O₂ saturation drops to 90% on room air.
Question: What are your immediate nursing actions, and how do you prevent aspiration-related complications?
Best Practice Answer
-
Recognize Aspiration and Stop Oral Intake Immediately:
- Coughing, choking, or voice changes after swallowing indicate possible aspiration.
- Stop feeding at once and do not offer fluids or meds orally until cleared.
- Position the patient upright (≥ 45°) and maintain head elevation even after the episode.
-
Immediate Actions:
- Assess airway: If patient is coughing effectively, encourage continued coughing to clear airway.

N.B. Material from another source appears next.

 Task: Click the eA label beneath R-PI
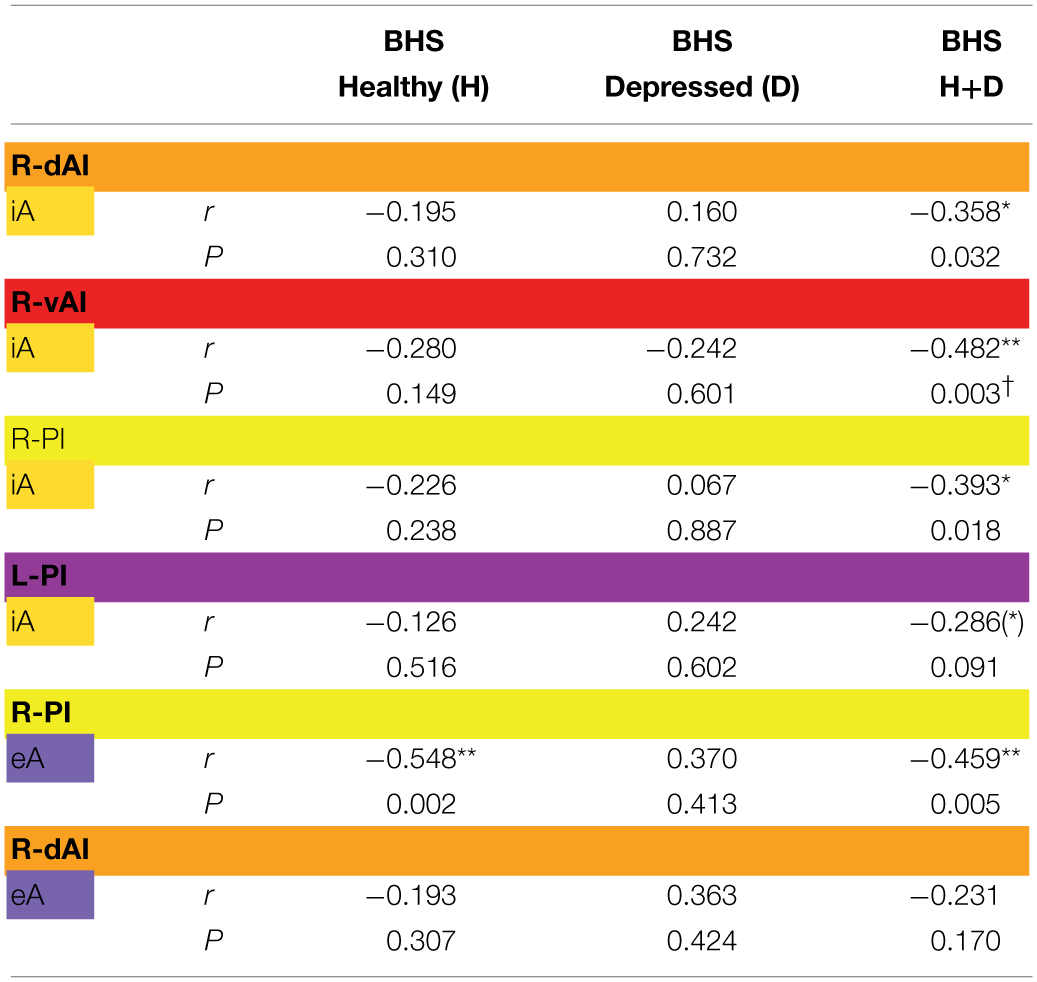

- Check SpO₂: If SpO₂ < 92%, apply supplemental oxygen and monitor closely.
- Suction oropharynx if secretions are audible or patient cannot clear effectively.
- Notify provider of possible aspiration event.
-
Collaborate and Evaluate:
- Request a speech-language pathology (SLP) evaluation for formal swallow assessment.

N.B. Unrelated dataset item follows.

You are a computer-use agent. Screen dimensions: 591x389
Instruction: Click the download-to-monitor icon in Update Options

- Anticipate orders for NPO status until safe swallowing confirmed.
- Administer meds via IV or alternative route if necessary.
- Monitor for delayed complications — fever, crackles, increased sputum, or infiltrates (early signs of aspiration pneumonia).
-
Preventive Strategies Going Forward:
- Maintain upright position (≥ 90°) during feeding and for 30–45 minutes afterward.
- Chin-tuck technique or thickened liquids as recommended by SLP.
- Provide small bites, slow pace, and frequent oral care.
- Avoid straws unless specifically cleared.
- Supervise all meals for high-risk patients.
-
Documentation:
- Record event details (time, symptoms, O₂ saturation, interventions).
- Document provider notification, orders received, and patient response.
- Note SLP referral and diet changes.
Real-World Application
Aspiration is a common and preventable hospital-acquired complication, especially in neuro and geriatric units.
This scenario evaluates your ability to:
- Identify aspiration early
- Act immediately to protect the airway
- Coordinate interdisciplinary care (RN–SLP–MD)
Preventing aspiration directly impacts patient safety metrics and hospital readmission rates.
Tip: In interviews, summarize clearly —
“At the first sign of aspiration, I stop feeding, position the patient upright, assess airway, apply oxygen, notify the provider, and request a swallow evaluation before resuming any oral intake.”
That concise structure reflects clinical vigilance, safety-first reasoning, and interdisciplinary collaboration.